The minimalist design, together with its wind driven motion, are intended to provide a calm setting against the hectic activity of the highly urbanised environment, exemplifying Turpin + Crawford Studio's philosophy to create works which are "collaborations with nature".

===Engineering===
The components were made of carbon fibre joined together by stainless-steel connections. As the ring's turning speed and tilting angle are dependent on wind force, detailed finite element analysis and wind tunnel tests were carried out to enable the minimum use of materials and fixtures to provide a stiff and stable structure in real wind conditions.

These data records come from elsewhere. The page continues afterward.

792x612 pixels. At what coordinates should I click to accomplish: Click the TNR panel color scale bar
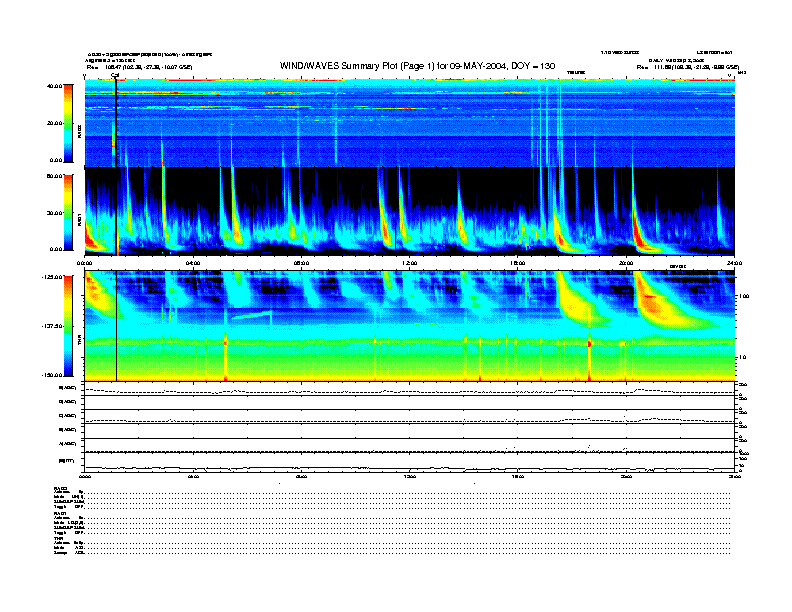coord(66,325)
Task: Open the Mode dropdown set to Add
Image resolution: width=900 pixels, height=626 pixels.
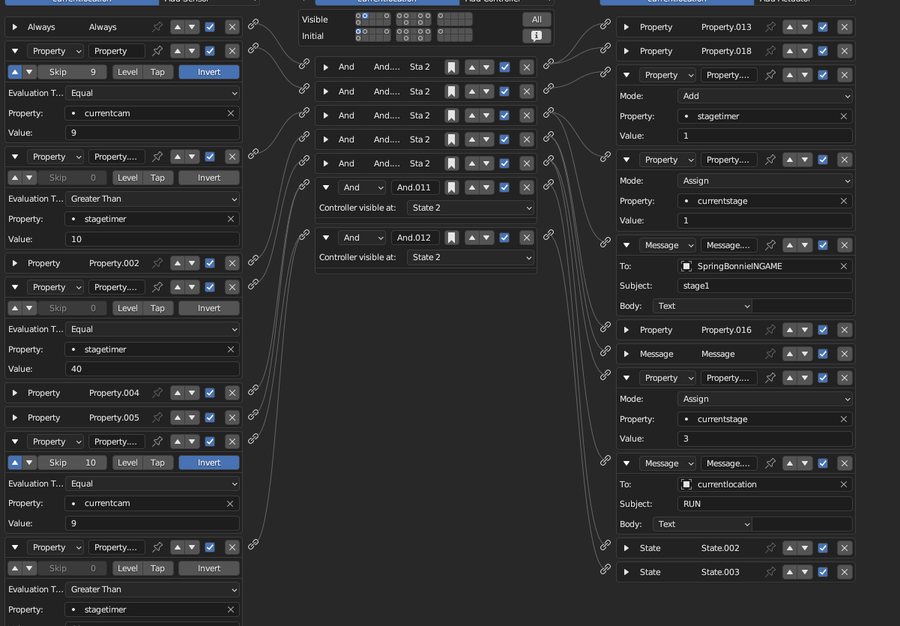Action: (x=764, y=96)
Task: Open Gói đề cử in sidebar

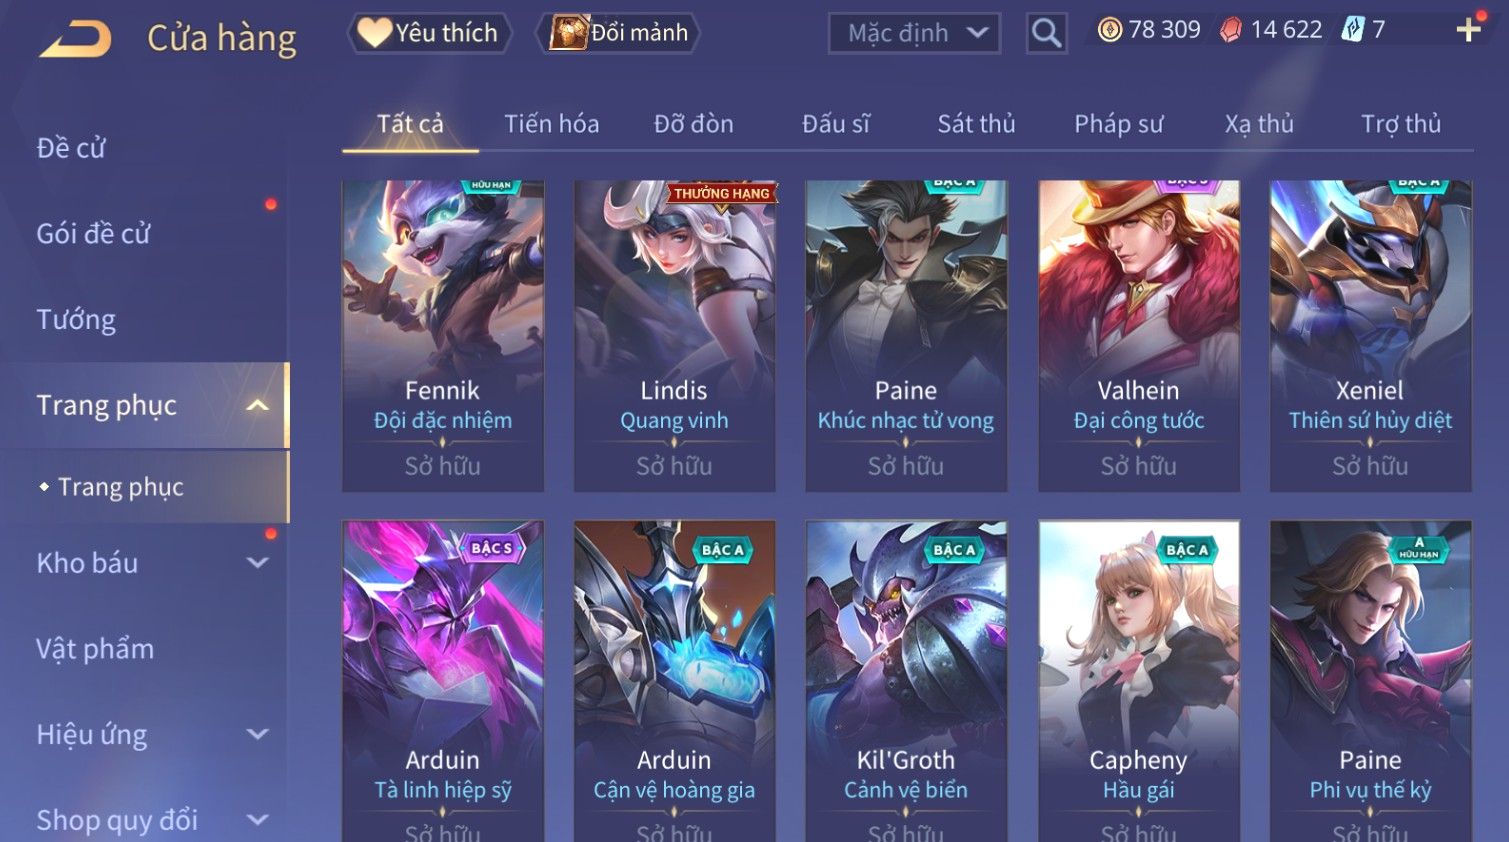Action: pyautogui.click(x=93, y=234)
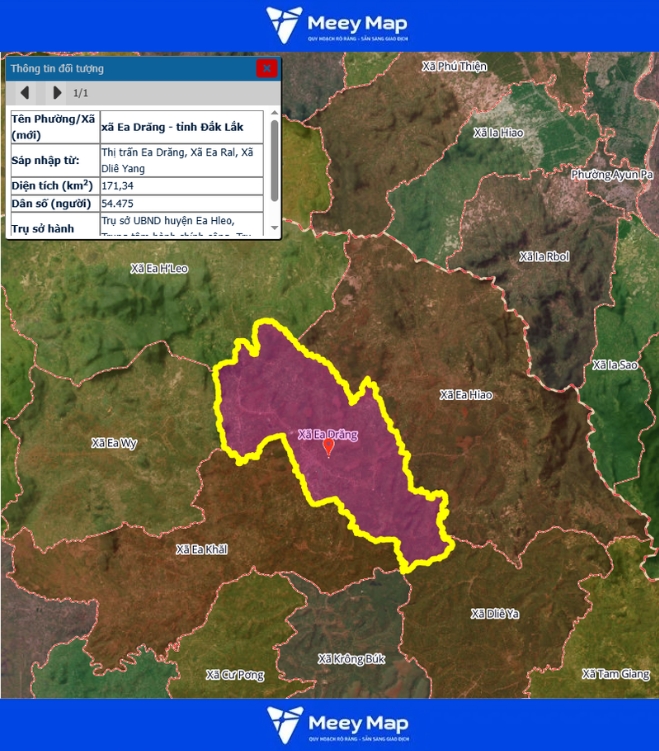Go to previous object with left arrow
This screenshot has width=659, height=751.
(x=25, y=93)
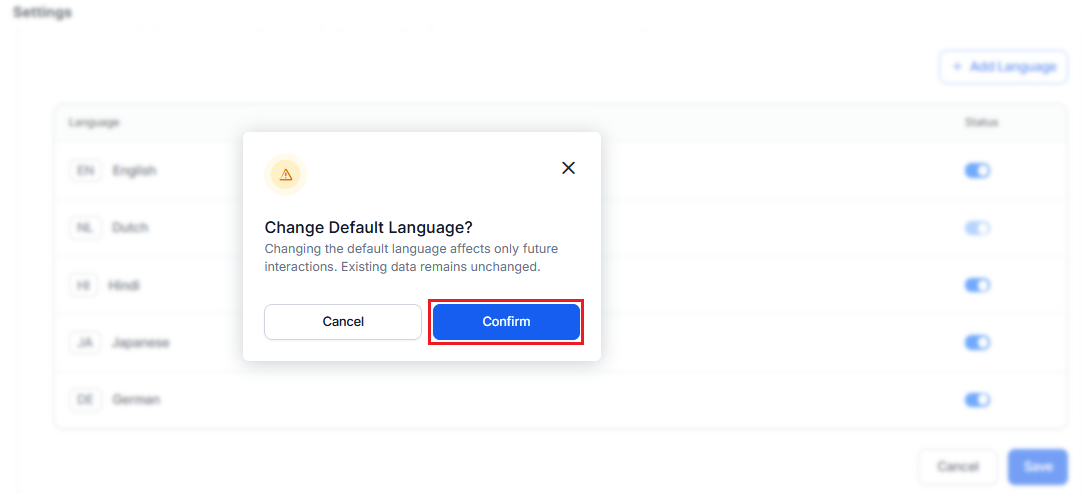This screenshot has height=494, width=1082.
Task: Toggle the Japanese language status
Action: [977, 343]
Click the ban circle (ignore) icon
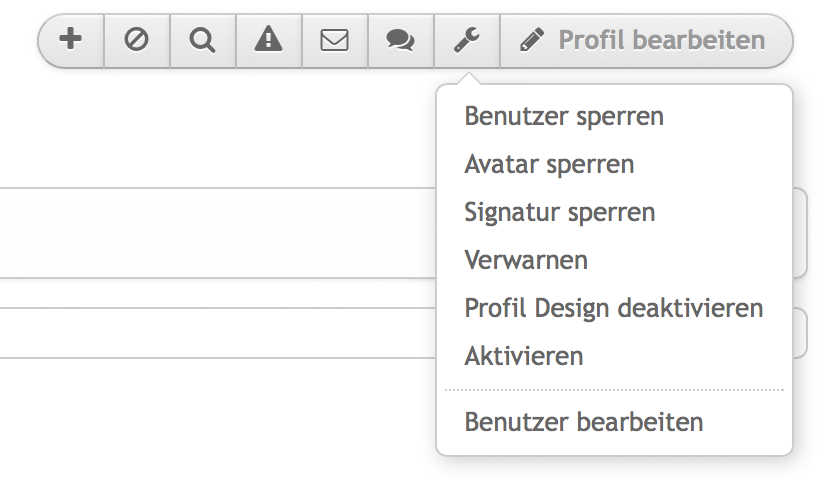The width and height of the screenshot is (830, 486). [x=137, y=41]
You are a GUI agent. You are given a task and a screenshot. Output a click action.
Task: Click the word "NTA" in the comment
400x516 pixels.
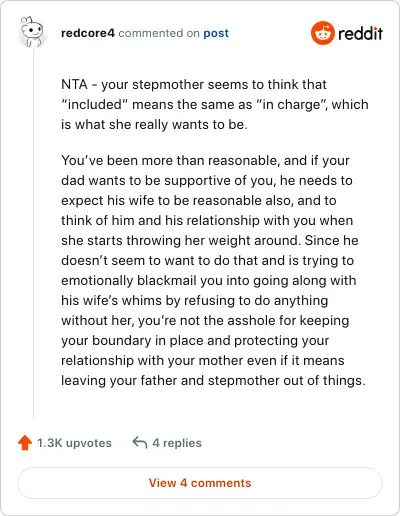[74, 84]
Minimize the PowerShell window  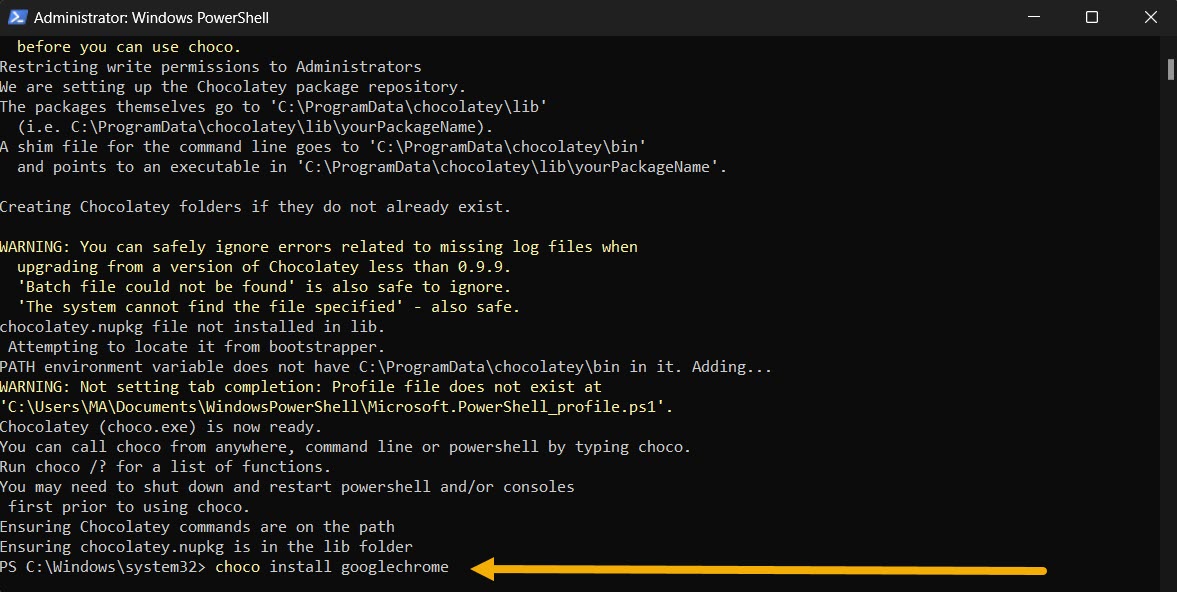click(1034, 17)
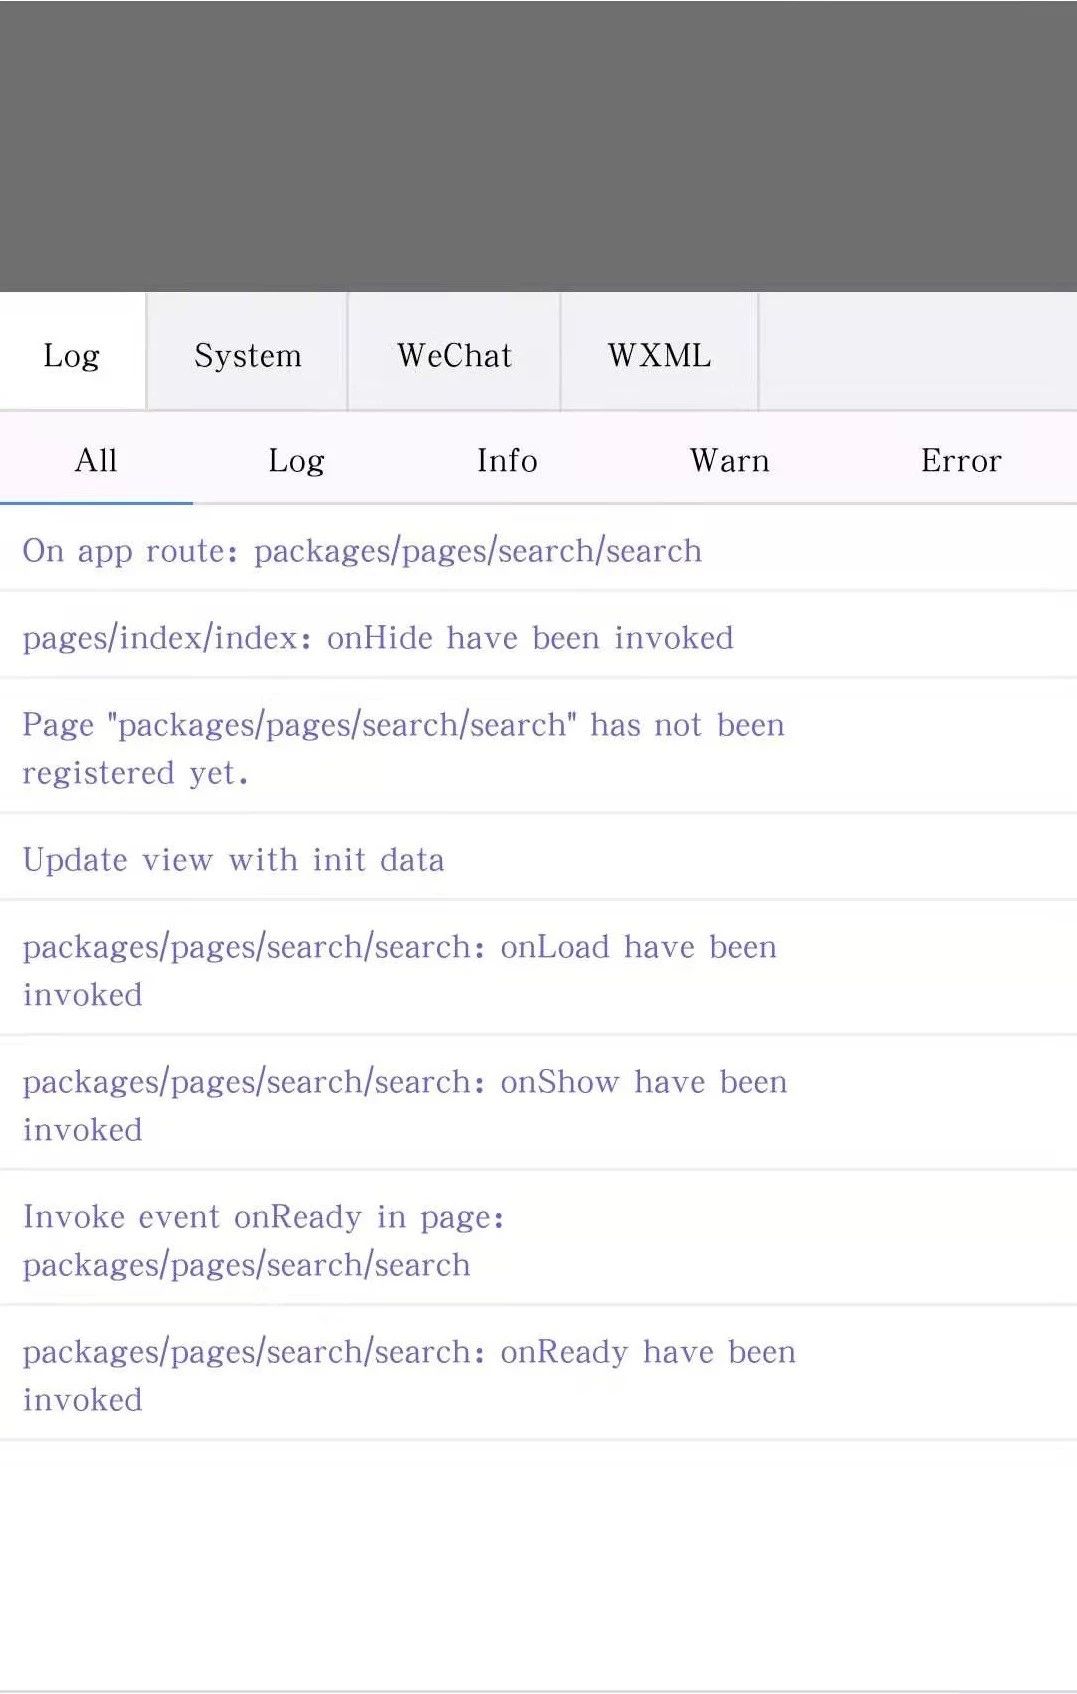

Mechanical engineer, Arran Gordon of Partridge, designed a bearing unit that uses a 12mm diameter partially stabilised zirconia ceramic ball to deliver an almost frictionless encircling motion while balancing the entire weight of the ring and arm, allowing the sculpture to pick up and create swaying momentum in winds as low as 2 km/h. The unit has a capacity designed for extreme weather conditions, with brakes in place to absorb and dampen the motion at higher revolutions and degrees of pitch.

=== Finishes ===
Reflective pearlised glaze has been applied to the components of the sculpture to give a glistening glow of its surfaces after extensive research and testing with a specialist colour consultant.

== Construction ==

Halo kinetic movement
 (time lapse video)

The carbon fibre ring and arm were fabricated and painted at a boat building yard in Nowra. Full scale assembly and wind tests were also conducted at the yard before being disassembled for easy transportation.

The three separated pieces of the ring were then reassembled and connected to the arm and bearing assembly. Finally, the assembled parts were lifted onto its mast.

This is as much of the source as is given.